◆ **The problem**
Look through the lines below and copy each one that includes "computer".

[Records from a collection]
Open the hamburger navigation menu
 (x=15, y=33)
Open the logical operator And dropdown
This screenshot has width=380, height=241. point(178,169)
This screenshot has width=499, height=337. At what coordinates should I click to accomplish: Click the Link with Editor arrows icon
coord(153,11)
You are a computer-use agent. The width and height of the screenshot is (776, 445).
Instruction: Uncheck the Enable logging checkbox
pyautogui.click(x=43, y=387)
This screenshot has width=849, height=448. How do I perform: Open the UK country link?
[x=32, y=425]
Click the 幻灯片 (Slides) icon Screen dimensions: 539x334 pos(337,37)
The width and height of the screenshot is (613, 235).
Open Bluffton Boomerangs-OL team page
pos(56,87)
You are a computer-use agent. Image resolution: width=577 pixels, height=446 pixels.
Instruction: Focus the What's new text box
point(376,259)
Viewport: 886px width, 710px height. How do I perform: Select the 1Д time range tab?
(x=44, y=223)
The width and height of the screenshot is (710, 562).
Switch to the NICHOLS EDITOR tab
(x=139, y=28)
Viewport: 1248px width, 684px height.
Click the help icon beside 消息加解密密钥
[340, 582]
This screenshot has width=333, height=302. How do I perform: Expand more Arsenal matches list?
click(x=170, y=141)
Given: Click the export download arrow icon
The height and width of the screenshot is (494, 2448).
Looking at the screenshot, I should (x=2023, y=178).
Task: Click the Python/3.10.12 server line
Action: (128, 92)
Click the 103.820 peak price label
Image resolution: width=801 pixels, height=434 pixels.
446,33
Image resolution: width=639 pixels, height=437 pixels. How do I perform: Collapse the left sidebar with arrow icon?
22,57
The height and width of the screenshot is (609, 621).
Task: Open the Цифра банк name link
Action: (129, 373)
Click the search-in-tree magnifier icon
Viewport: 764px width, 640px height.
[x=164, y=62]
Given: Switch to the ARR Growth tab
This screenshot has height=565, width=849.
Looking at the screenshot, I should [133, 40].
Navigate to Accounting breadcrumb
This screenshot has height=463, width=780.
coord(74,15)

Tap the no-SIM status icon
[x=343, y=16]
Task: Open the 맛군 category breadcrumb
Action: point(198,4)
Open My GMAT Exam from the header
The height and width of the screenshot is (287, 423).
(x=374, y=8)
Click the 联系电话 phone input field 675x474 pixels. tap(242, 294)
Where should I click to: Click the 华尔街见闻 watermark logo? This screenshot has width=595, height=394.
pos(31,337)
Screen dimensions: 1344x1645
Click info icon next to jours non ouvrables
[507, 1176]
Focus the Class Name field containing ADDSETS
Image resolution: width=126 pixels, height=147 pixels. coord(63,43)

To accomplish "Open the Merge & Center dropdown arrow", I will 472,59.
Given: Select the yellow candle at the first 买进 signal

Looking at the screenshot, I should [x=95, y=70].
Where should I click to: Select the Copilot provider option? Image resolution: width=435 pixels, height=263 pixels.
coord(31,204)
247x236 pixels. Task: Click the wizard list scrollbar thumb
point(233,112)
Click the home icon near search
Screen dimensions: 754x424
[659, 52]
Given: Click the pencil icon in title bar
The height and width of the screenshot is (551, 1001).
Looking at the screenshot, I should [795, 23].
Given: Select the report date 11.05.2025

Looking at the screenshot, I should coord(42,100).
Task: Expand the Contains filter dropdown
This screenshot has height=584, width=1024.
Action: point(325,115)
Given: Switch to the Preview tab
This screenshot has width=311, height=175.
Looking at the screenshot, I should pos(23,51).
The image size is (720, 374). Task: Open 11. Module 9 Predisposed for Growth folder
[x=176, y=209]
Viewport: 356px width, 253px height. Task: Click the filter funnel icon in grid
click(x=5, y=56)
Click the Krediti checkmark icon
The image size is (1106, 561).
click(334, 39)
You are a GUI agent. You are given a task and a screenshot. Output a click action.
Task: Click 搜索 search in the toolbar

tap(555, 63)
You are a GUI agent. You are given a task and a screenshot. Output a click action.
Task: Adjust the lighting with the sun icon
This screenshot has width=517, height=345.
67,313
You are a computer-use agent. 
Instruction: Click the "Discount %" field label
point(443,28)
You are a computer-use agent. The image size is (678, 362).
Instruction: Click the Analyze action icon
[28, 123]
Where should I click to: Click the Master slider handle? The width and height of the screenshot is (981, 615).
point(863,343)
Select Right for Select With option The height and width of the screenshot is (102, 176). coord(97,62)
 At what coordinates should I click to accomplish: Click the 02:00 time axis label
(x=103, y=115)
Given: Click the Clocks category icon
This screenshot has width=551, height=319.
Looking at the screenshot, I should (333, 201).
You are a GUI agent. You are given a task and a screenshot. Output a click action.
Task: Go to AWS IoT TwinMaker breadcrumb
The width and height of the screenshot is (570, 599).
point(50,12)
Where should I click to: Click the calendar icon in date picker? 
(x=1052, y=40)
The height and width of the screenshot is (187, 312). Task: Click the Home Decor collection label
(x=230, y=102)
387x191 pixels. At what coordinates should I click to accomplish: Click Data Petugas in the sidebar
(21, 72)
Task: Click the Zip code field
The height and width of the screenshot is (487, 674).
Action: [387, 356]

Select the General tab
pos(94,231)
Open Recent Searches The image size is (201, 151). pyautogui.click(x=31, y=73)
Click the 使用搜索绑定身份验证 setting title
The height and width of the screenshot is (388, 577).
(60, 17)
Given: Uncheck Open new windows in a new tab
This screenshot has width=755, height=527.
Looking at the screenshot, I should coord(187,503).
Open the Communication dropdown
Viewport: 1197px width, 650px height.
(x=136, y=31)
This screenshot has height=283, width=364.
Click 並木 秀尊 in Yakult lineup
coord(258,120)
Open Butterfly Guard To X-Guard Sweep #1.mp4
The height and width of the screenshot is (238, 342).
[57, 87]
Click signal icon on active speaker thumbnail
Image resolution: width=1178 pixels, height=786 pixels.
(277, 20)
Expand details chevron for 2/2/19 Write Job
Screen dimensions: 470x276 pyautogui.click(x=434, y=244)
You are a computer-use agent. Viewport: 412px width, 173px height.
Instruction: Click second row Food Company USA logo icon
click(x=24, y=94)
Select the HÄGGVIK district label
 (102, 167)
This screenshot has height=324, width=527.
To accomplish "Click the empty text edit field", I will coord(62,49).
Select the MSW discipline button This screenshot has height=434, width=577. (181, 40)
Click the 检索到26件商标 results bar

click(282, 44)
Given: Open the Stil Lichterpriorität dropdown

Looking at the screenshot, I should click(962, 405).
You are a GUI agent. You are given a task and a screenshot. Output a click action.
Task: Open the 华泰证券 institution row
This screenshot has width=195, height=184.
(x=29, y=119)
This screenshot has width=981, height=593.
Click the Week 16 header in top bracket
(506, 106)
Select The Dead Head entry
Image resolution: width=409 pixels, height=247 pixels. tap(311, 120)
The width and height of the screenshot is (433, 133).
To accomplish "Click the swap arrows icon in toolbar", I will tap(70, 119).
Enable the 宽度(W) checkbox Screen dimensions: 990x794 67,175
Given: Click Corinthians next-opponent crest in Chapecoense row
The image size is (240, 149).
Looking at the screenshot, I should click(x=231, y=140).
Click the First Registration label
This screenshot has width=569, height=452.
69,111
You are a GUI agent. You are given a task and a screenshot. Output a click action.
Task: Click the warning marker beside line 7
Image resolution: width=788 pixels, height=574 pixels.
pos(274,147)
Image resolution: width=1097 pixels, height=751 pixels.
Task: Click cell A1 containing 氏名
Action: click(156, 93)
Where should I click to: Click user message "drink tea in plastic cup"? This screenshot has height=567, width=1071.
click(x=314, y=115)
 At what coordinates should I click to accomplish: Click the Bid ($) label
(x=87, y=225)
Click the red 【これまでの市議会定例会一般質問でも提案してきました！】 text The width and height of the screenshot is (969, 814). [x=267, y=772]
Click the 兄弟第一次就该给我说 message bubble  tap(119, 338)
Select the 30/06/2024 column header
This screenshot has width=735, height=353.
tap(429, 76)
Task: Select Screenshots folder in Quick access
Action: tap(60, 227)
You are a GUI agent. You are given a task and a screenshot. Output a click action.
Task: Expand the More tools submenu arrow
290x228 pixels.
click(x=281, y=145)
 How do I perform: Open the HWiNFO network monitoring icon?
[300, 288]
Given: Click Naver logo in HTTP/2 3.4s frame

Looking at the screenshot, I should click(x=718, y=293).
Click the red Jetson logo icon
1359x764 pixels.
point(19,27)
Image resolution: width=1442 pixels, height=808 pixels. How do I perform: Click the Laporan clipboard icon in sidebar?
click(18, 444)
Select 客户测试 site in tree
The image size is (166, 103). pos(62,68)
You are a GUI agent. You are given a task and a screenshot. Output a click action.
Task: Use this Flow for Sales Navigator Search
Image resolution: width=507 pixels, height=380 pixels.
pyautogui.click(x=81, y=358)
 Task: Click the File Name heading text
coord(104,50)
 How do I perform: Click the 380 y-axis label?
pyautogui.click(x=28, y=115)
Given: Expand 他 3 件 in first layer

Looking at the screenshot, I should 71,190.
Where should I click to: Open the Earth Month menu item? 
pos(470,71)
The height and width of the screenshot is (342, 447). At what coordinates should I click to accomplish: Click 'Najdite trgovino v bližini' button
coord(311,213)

◆ **Solution to the exercise**
You are a computer-use agent. The width and height of the screenshot is (776, 445).
You are a computer-use agent. Image resolution: width=577 pixels, height=446 pixels.
You are a computer-use agent. 
You are a computer-use agent. The image size is (678, 362).
You are a computer-use agent. Viewport: 412px width, 173px height.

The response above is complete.